**Work to complete**
Please reproduce word for word the part of the print paper separating patent below between "This application claims" and "one from a stack of print papers.", inclusive.

**Selected text**
* * *

US20060180993A1

US20060180993A1 - Print paper separating apparatus and method thereof

Info

Publication number: US20060180993A1
Application number: US11/320,299
Authority: US
Inventors: Tae-young Lee
Original assignee: Samsung Electronics Co Ltd
Current assignee: Samsung Electronics Co Ltd
Priority date: 2004-12-29
Filing date: 2005-12-29
Publication date: 2006-08-17
Also published as: CN1796255A; KR20060076568A

Abstract

A method and apparatus are provided for separating a top print paper from a stack of print papers using print paper buckling. The print paper separating method and apparatus include a transporting element for transporting the print paper by contacting the top of the stack of print papers. A plurality of elastic fibers are provided to induce buckling of the print paper using an elastic force. The elastic fibers may be provided with an electrical ground.

Description

This application claims the benefit under 35 U.S.C. § 119(a) of Korean Patent Application No. 10-2004-0115034, filed on Dec. 29, 2004 in the Korean Intellectual Property Office, the entire disclosure of which is hereby incorporated by reference.

BACKGROUND OF THE INVENTION

1. Field of the Invention
The present invention relates to a print paper separating apparatus and method. More particularly, the present invention relates to a print paper separating apparatus and method that can separate print paper one by one from a stack of print papers.
2. Description of the Related Art
Generally, print papers are separated using equipment employing friction coefficients or buckling to separate print papers from a stack of print papers. FIG. 1 shows an example of a conventional separating apparatus using friction coefficients. Referring to FIG. 1, a transport roller 1 is in contact with the top of a stack of print papers S. A separating roller 2 is in contact with a friction plate 3, which is disposed at the front portion of the stack of print papers S. An elastic element 4 pushes friction plate 3 towards the separating roller 2. When the transport roller 1 rotates, a plurality of print papers P are transported between separating roller 2 and friction plate 3. Here, a friction coefficient μ1 occurs between the print papers P and separating roller 2, a friction coefficient μ2 occurs between friction plate 3 and the print papers P, and a friction coefficient μ3 occurs between the print papers P themselves, such that μ1>μ2>μ3. Therefore, even if a plurality of print papers P are transmitted between separating roller 2 and friction plate 3, only one print paper P1 contacting the separating roller 2 is separated from the stack of print papers S and passes through separating roller 2 and friction plate 3. When the separating apparatus illustrated in FIG. 1 is used over a long period of time, the separating roller 2 and the friction plate 3 become contaminated by external matter, such as paper powder and dust. When separating roller 2 and friction plate 3 are contaminated, friction coefficients μ1 and μ2 decrease, which can lead to double feeding or multiple feeding. In addition, static electricity is produced when print papers P are rubbed between separating roller 2 and friction plate 3. Static electricity causes print papers P to strongly adhere together, thereby reducing the separating ability of the apparatus.

* * *

**Material provided**

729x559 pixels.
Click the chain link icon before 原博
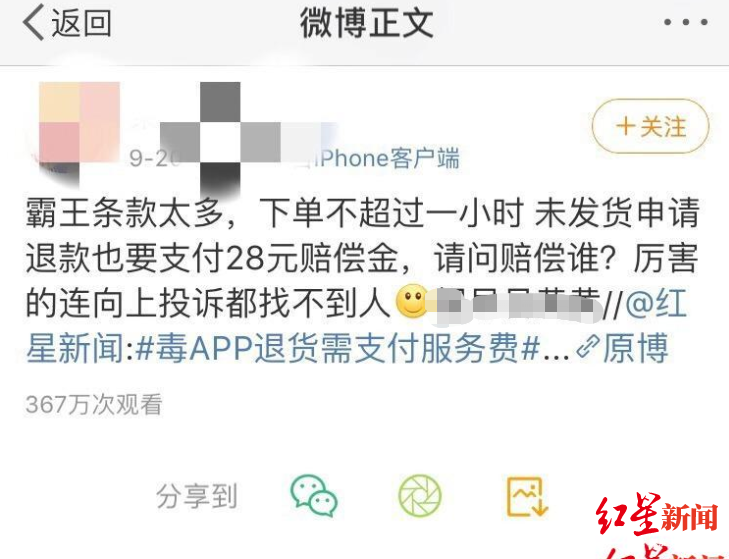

* * *

**Solution for this exercise**
This application claims the benefit under 35 U.S.C. § 119(a) of Korean Patent Application No. 10-2004-0115034, filed on Dec. 29, 2004 in the Korean Intellectual Property Office, the entire disclosure of which is hereby incorporated by reference.

BACKGROUND OF THE INVENTION

1. Field of the Invention
The present invention relates to a print paper separating apparatus and method. More particularly, the present invention relates to a print paper separating apparatus and method that can separate print paper one by one from a stack of print papers.